[Hendrik van Oyenbrugge]
OYENBRUGGE (Hendrik van), een brabantsch edelman uit hetzelfde geslacht, volgde waarschijnlijk Pieter van Sickingha (1579) als grietman van Barradeel op, gelijk hij hem opgevolgd was als Drossaard van Harlingen, zeer tegen den wil der staten, die hem even als Rennenberg mistrouwden. Ook wordt hij beschuldigd een van de voornaamste aanraders van diens verraad te zijn geweest. In October 1580 werd hij door Rennenberg, nu reeds geheel aan de Spaansche zijde, met eenig krijgsvolk naar de Zevenwouden gezonden, waar een aantal Friezen, onder bevel van Juw van Botnia en Johan van Vervon verzameld waren, om de brandschattingen en strooperijen van den vijand te beletten. Onverwacht zijne vijanden aanvallende, had hij het geluk hen te verjagen en de overwinning te behalen, bij welke gelegenheid Johan van Vervouw en George, zijn jongste broeder, sneuvelden, en een ander broeder van hen, Frederik, die vaandeldrager was, ter nauwernood zich door de vlucht redde. In een schermutseling den 1 Maart van het volgende jaar en bij Zoppersum in het been geschoten, werd hij gekwest naar Groningen gevoerd en is kort daarna aan zijne wonde overleden, weinig beklaagd, zelfs bij zijne partij.
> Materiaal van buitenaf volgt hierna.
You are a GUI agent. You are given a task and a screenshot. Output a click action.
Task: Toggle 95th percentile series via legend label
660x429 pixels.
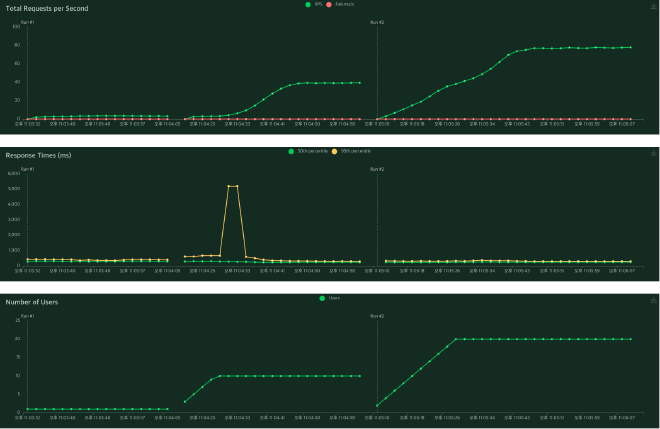356,151
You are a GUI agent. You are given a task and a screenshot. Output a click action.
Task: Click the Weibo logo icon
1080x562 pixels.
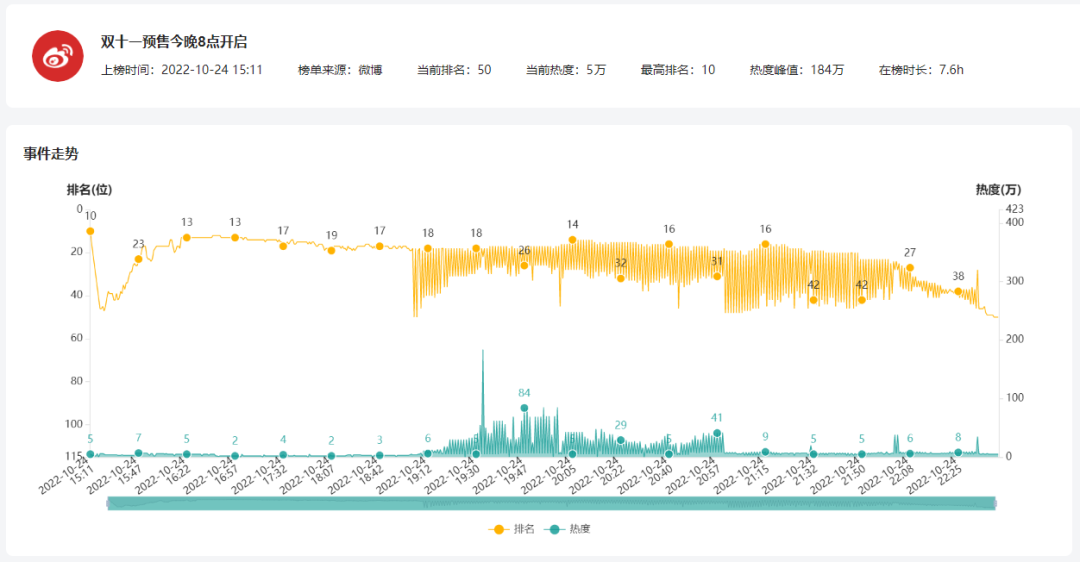[x=57, y=56]
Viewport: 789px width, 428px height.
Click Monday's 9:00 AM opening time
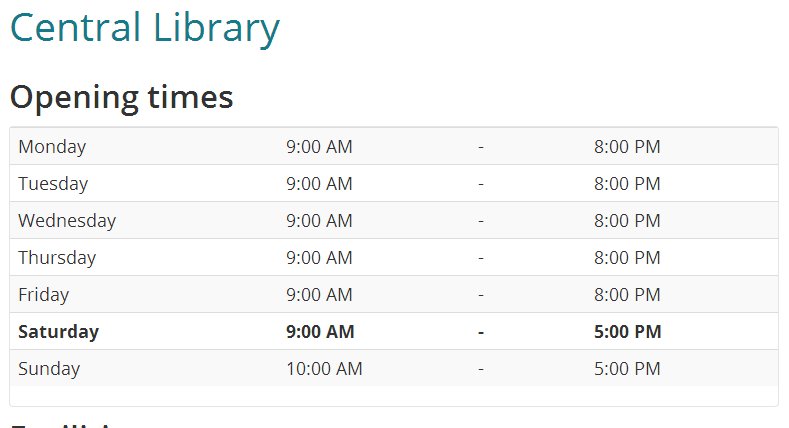[319, 147]
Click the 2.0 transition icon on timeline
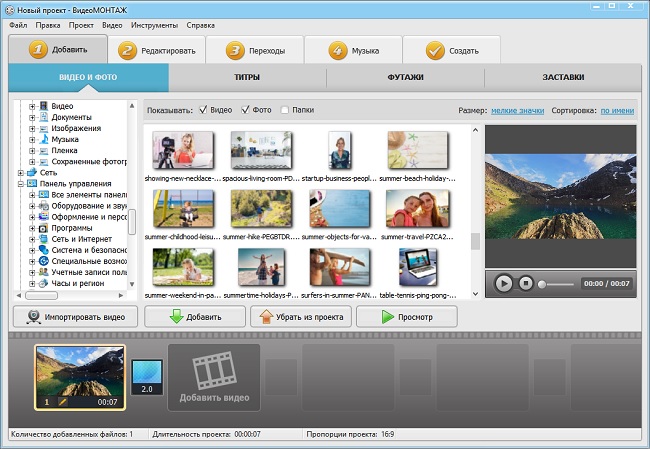 click(147, 377)
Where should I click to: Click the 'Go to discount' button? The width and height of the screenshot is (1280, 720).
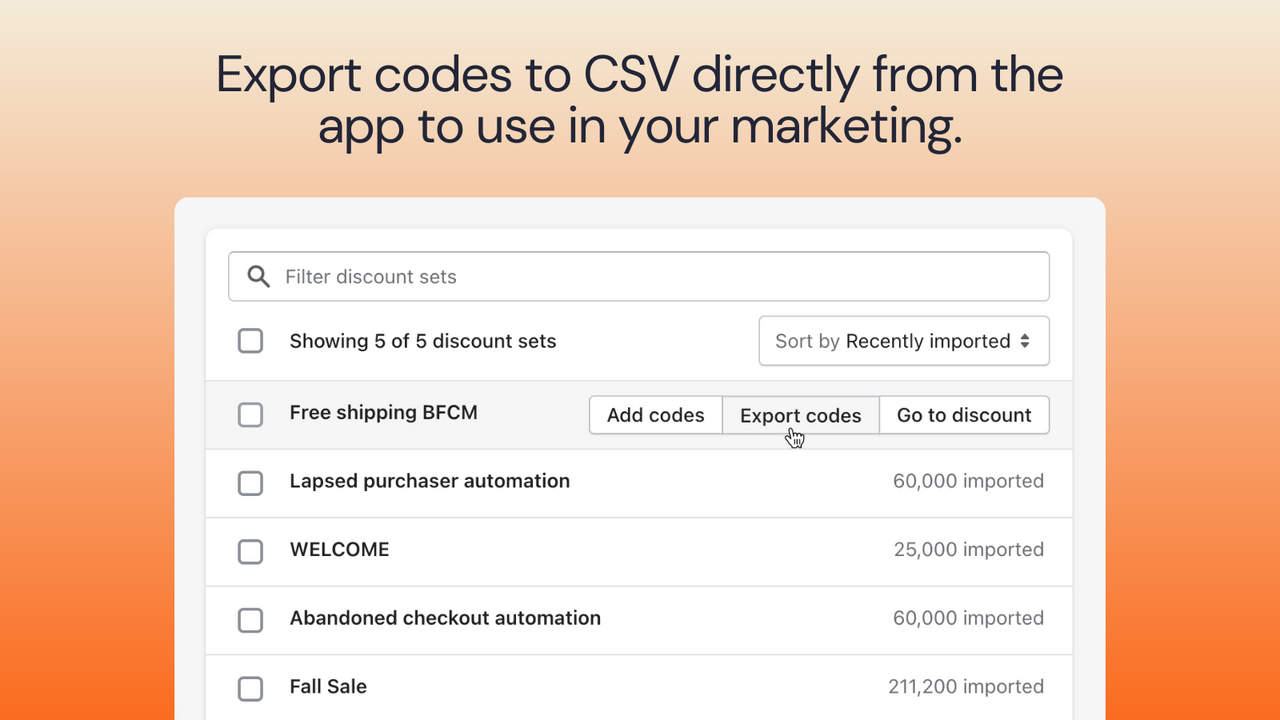[963, 415]
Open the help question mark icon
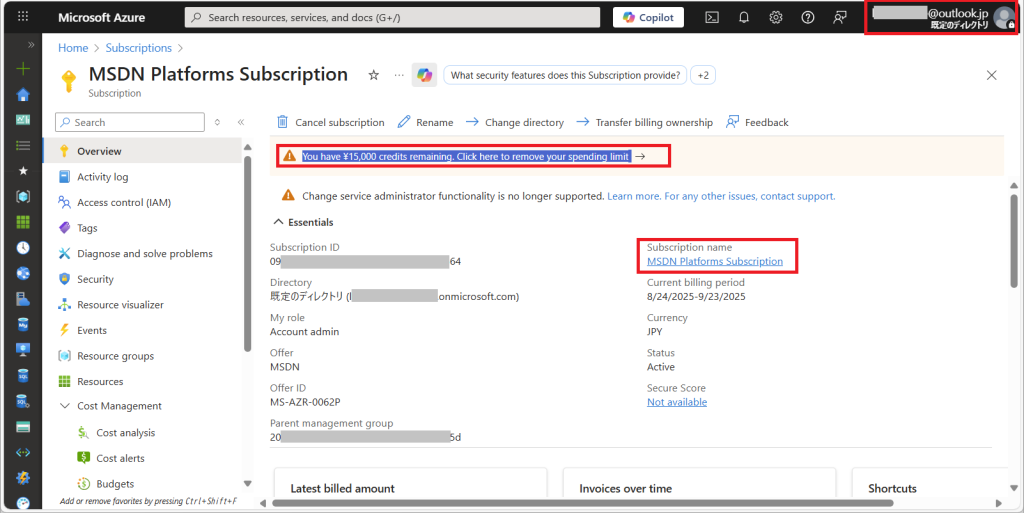This screenshot has width=1024, height=513. pos(808,17)
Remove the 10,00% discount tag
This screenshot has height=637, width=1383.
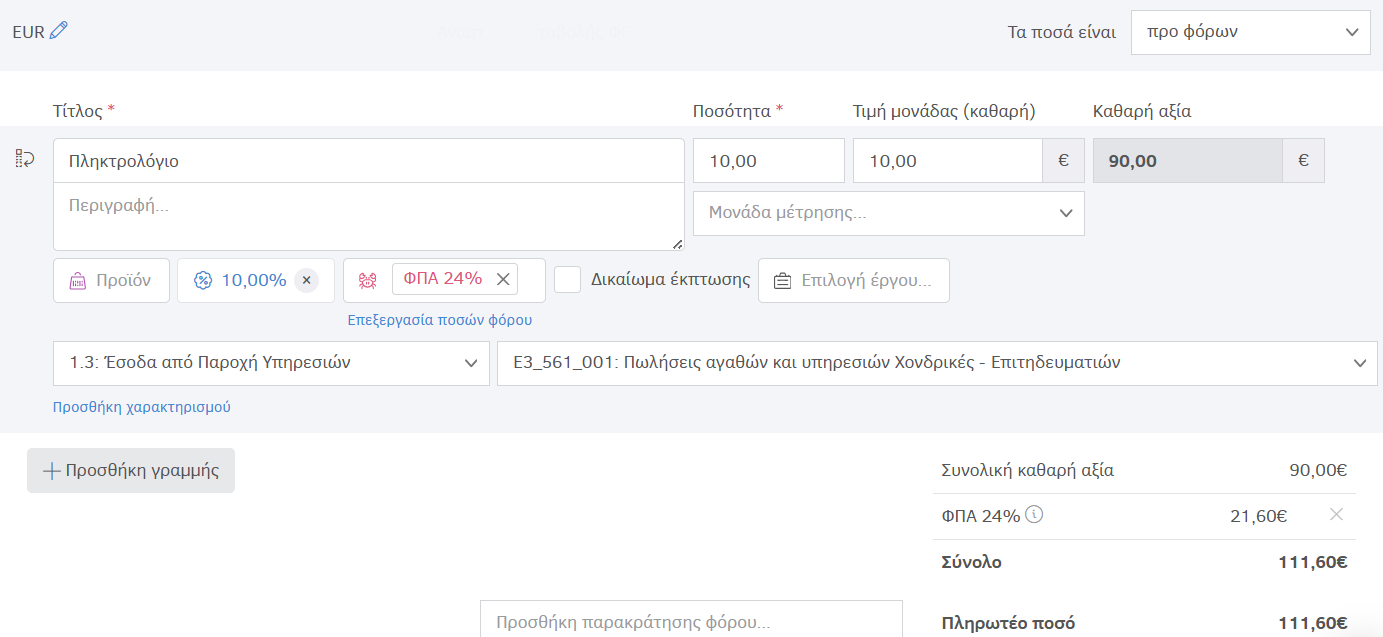pos(306,280)
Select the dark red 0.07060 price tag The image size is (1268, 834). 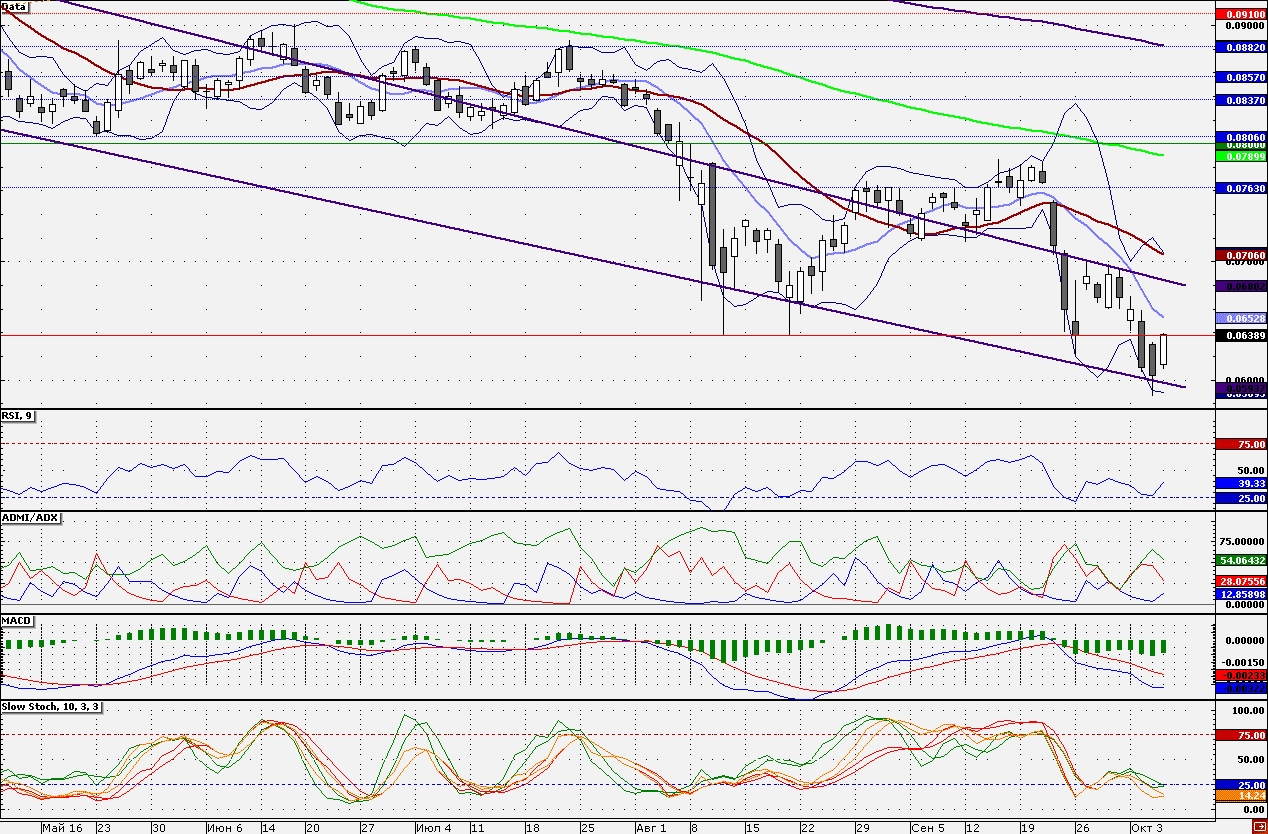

Zie Winsemius, Chron. bl. 650; Schotanus, Hist. v. Friesl. bl. 877; te Water, Verb. der Edelen, D. III bl. 201; Fresinga, Memor. d. Nederl. Geschied. (in Dumbar's, Anal. T. III) bl. 22, 46, 195, 495; Bondam, Onuitg. stuk. D. V, bl. 341; v.d. Heyden, Verh. v.d. Verrigt. der Jesuit. in Friesl. bl. 223, 224; van Sminia, Naamen der Grietm. bl. 212, 213.